(Supplied data Opens)

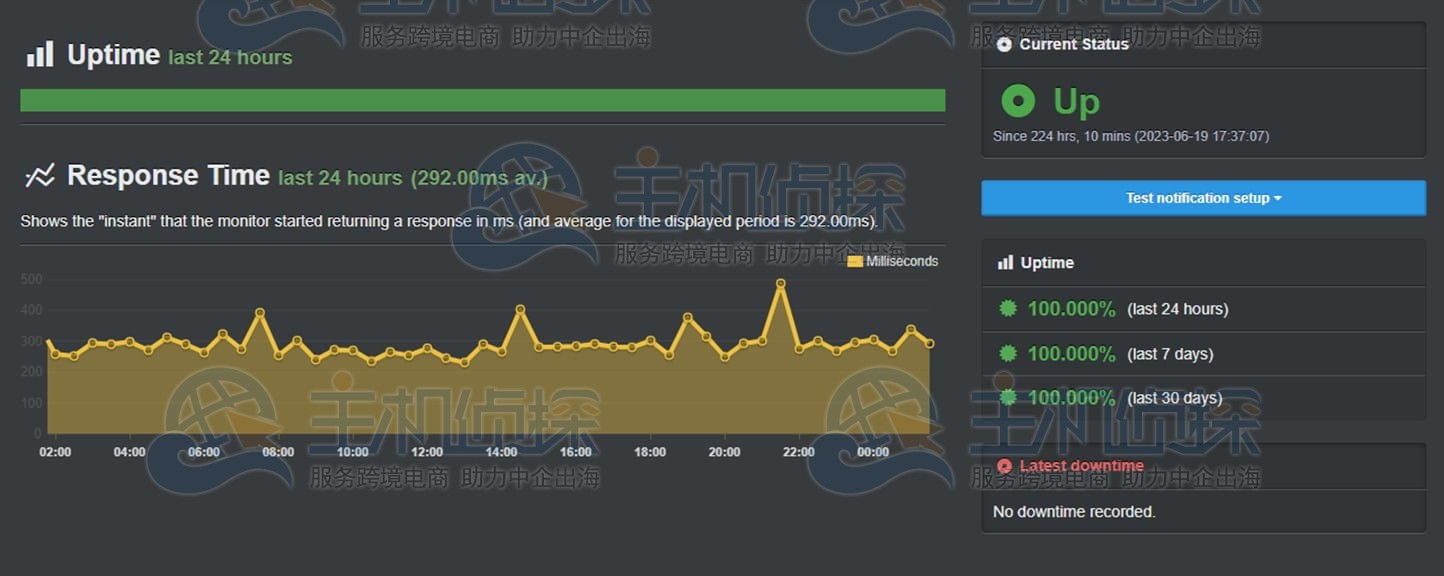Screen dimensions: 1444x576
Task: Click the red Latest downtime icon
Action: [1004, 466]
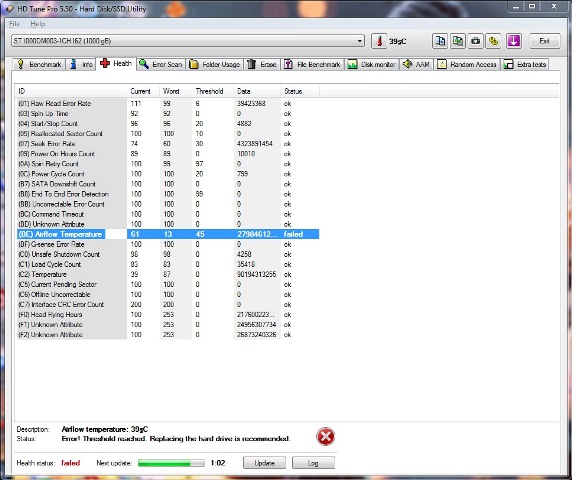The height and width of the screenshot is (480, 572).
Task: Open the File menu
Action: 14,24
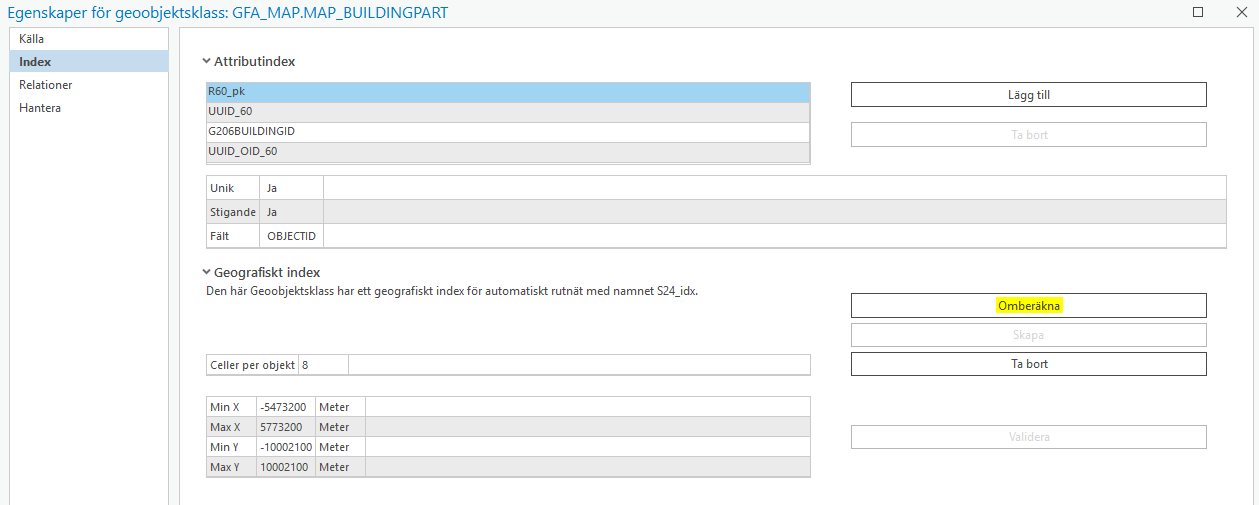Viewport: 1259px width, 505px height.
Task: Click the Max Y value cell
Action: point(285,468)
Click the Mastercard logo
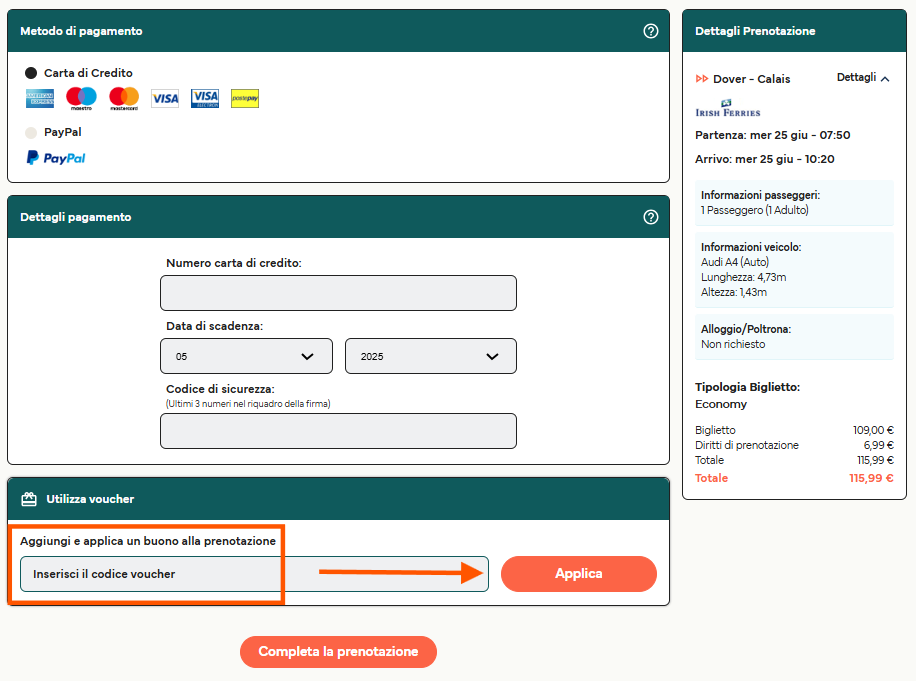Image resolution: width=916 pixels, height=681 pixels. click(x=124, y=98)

(Supplied data Closes)

Without the pictures, repeat exactly the lines running from the line containing "Click the Mastercard logo" through the end of the data, both ends included.

Click the Mastercard logo
Image resolution: width=916 pixels, height=681 pixels. click(x=124, y=98)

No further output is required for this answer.